I understand that the term originated and developed out of the concept of highlighting the role of psychosocial treatment as the primary ingredient in substance use disorder treatment, and the medications are simply adjunctive to a psychosocial treatment. The evidence though says that medications for opioid use disorder can be tremendously effective on their own — even if somebody isn’t participating in a psychosocial treatment.
Calling it “medications for addiction treatment” begins to walk back some of that stigmatizing frame. So rather than these medications being implied as adjunctive to some other treatment, we call them what they are: medications for addiction treatment.
It’s the same as the way that we call anti-depressants medications for depression. Depression responds to psychosocial treatments and to medications. So, I don’t think there’s any real doubt about antidepressants themselves functioning as an active treatment.

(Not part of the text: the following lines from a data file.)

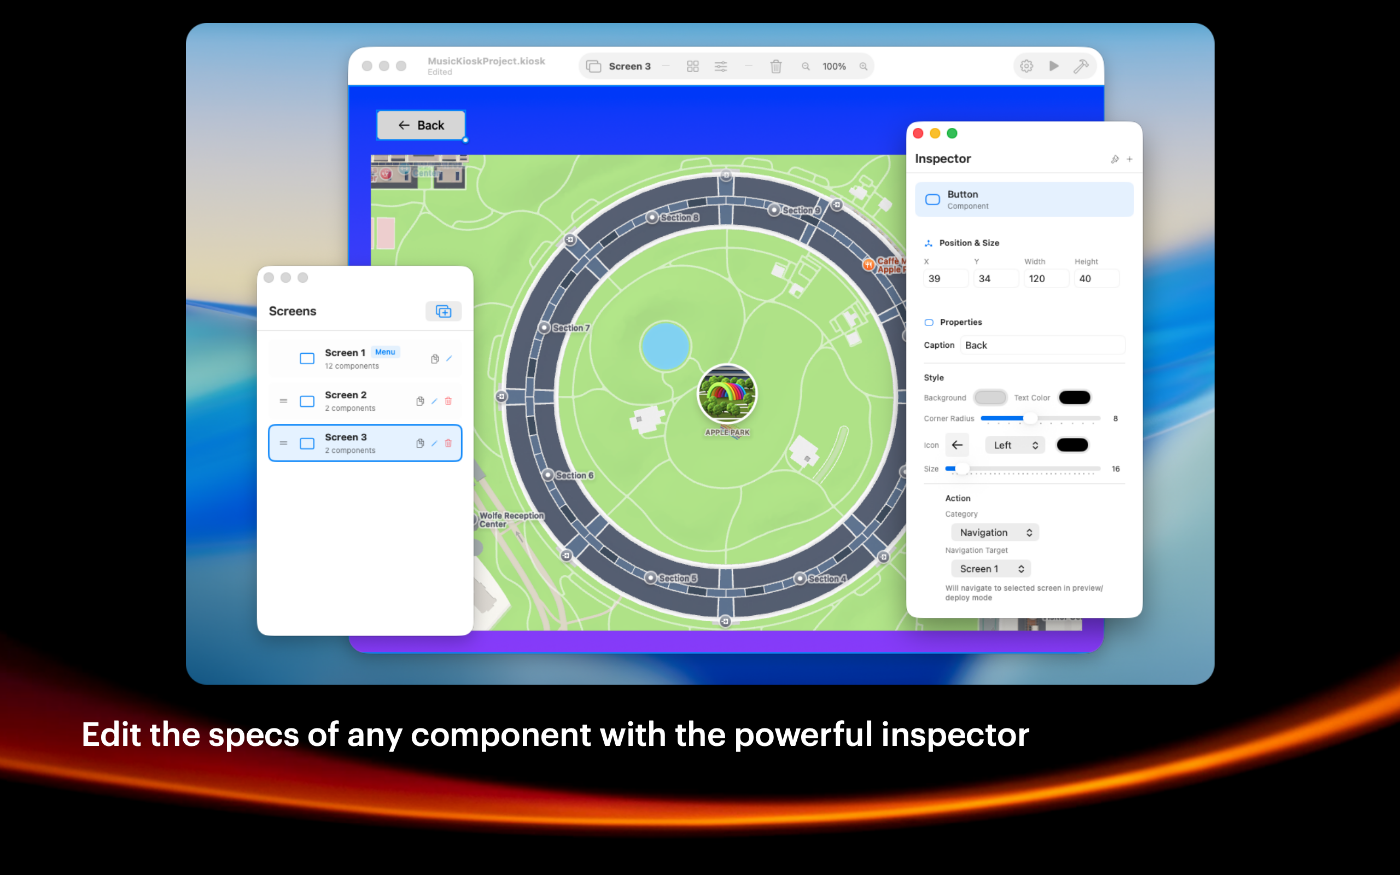Delete Screen 2 using its red trash icon

[x=448, y=401]
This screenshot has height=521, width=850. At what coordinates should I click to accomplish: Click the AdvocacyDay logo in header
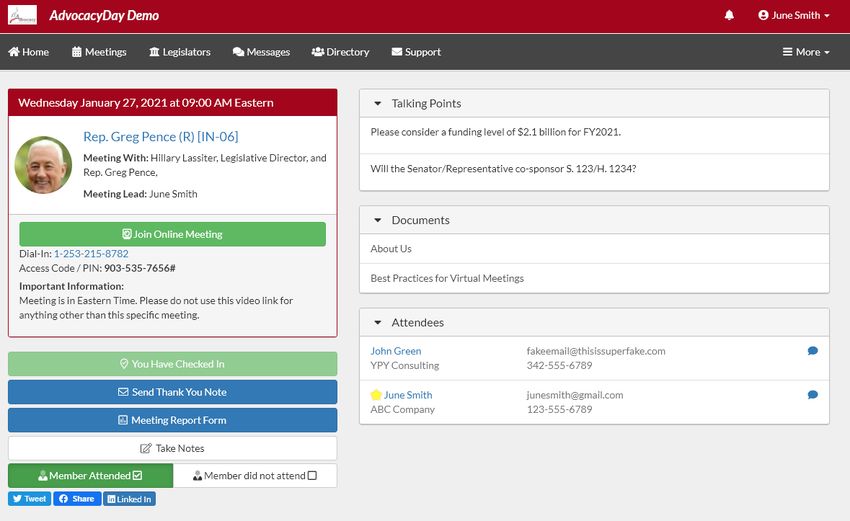click(22, 16)
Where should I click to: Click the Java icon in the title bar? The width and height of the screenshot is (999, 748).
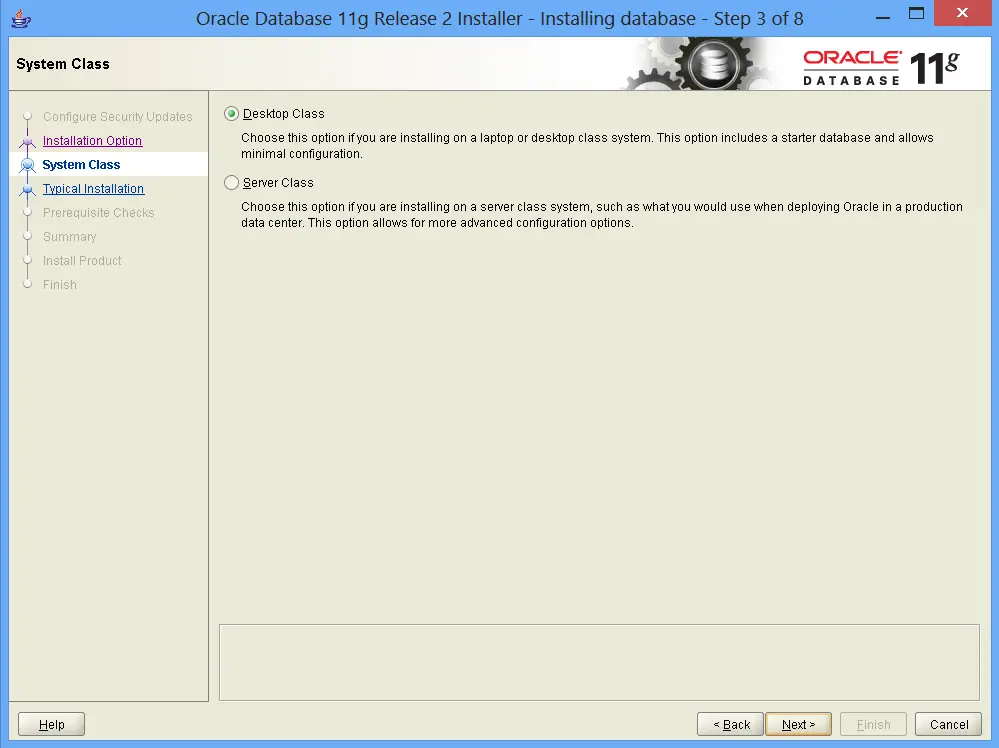pyautogui.click(x=19, y=19)
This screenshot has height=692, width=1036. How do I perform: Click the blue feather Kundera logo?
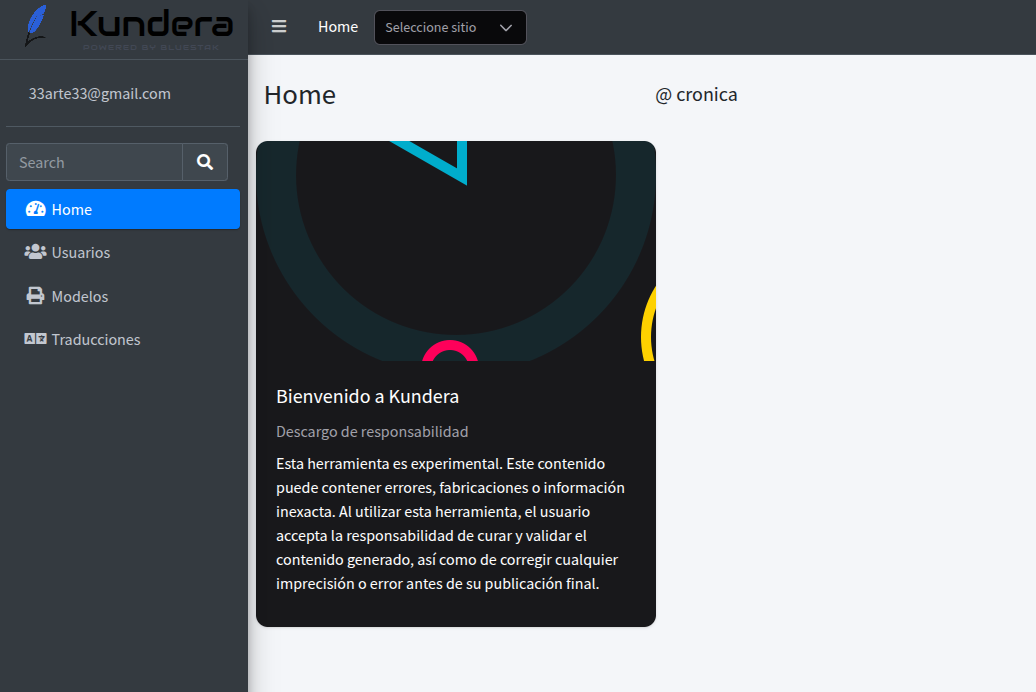(x=36, y=26)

We could draw a similar analogy with metformin and insulin. These are both medications for diabetes. We don’t call them medication-assisted diabetes treatments. We call them medications for diabetes.

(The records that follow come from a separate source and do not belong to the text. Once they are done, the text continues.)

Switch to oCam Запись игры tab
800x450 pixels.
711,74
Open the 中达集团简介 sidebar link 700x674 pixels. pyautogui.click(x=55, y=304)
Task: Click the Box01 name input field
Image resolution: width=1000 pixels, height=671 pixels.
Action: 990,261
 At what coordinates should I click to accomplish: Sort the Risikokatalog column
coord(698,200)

Using the term medications for addiction treatment destigmatizes, and in fact, it even normalizes the role of medication in the treatment of people with opioid use disorder.

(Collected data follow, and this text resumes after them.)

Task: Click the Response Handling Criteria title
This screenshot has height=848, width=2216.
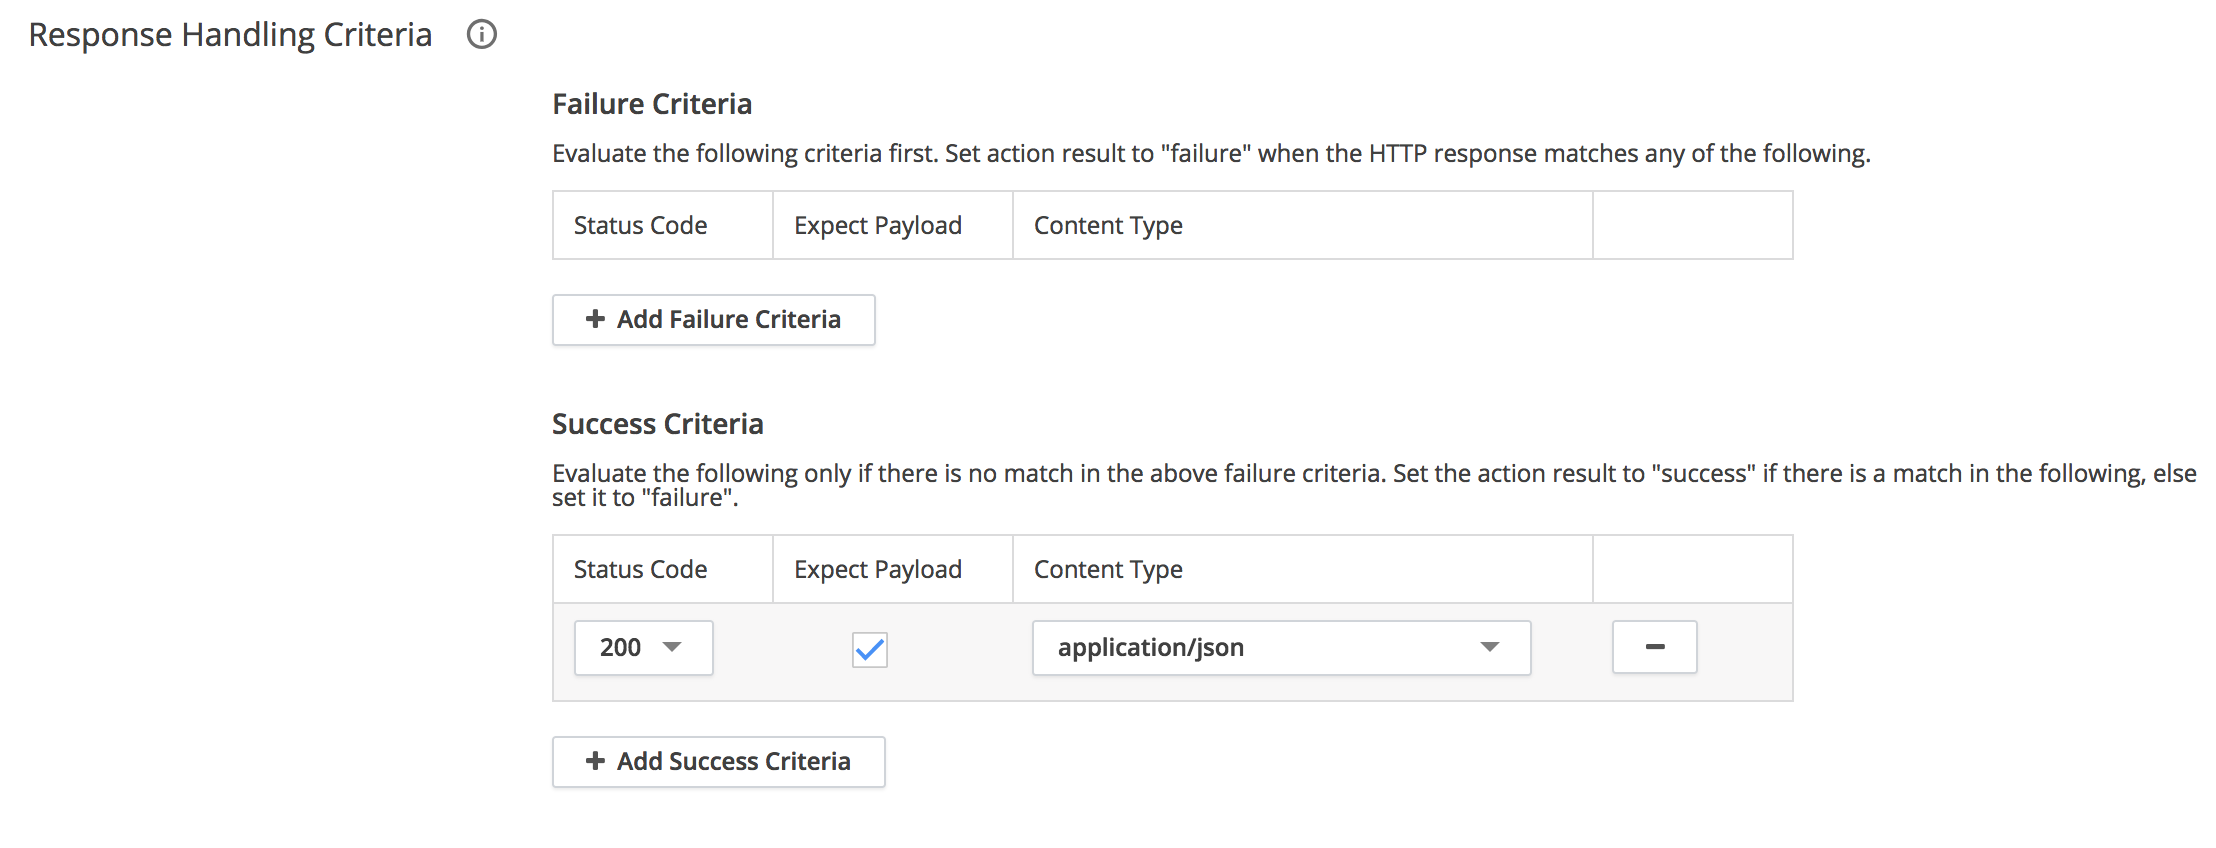Action: [230, 35]
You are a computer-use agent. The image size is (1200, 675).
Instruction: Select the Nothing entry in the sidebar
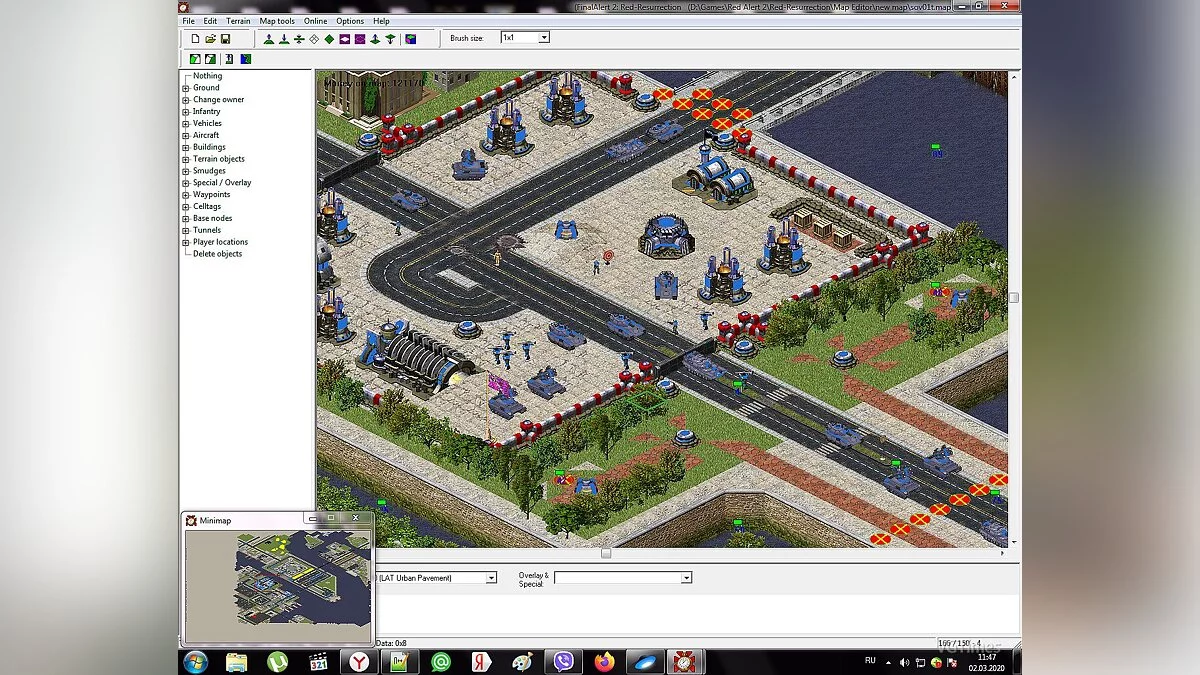(x=207, y=75)

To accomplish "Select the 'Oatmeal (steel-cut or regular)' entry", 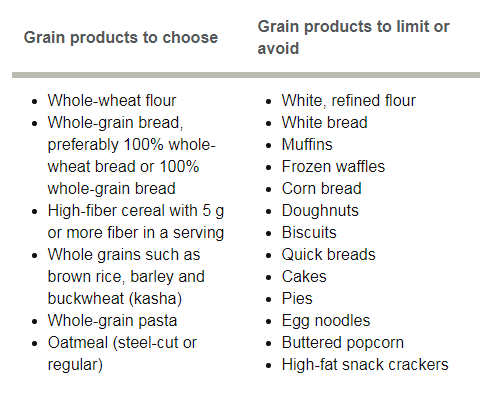I will click(122, 353).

What’s next on the horizon? Where is the field going?
I think that we’re going to continue to see the advent of additional medications to treat opioid use disorder and an eventual widespread application of these medications within general medical settings.
Despite the effectiveness of these medications, integrating psychosocial treatment delivered in primary care can go a long way not just for opioid use disorder, but for all kinds of behavioral conditions, particularly for depression and anxiety care. So, I think that integrated behavioral health care really an important next step in the treatment of opioid use disorders and other behavioral health conditions in primary care settings. Parallel care, where patients obtain physical health care at one facility and mental health care in another facility, is an outdated model. Delivering behavioral health care in the context of general medical settings is the winning strategy, because if effective, cheaper, patient centered, and reduces provider strain.
One thing that is going to help the spread of medications for opioid use disorder is providers experiencing how well they work. One of the historic concerns is that few clinicians outside of specialized settings prescribed these medications, and few in primary care knew many patients who were taking medications for opioid use disorder. These medications were seen as specialized and esoteric. But once a provider has prescribed these medications to four or five patients with an opioid use disorder, these historical perceptions melt away, which has a huge destigmatizing effect. This destigmatizing effect makes a big difference for provider readiness. It shifts these medications from being seen as esoteric and specialized technology to where primary care providers see just how feasible and effective medications for opioid use disorder are in primary care settings.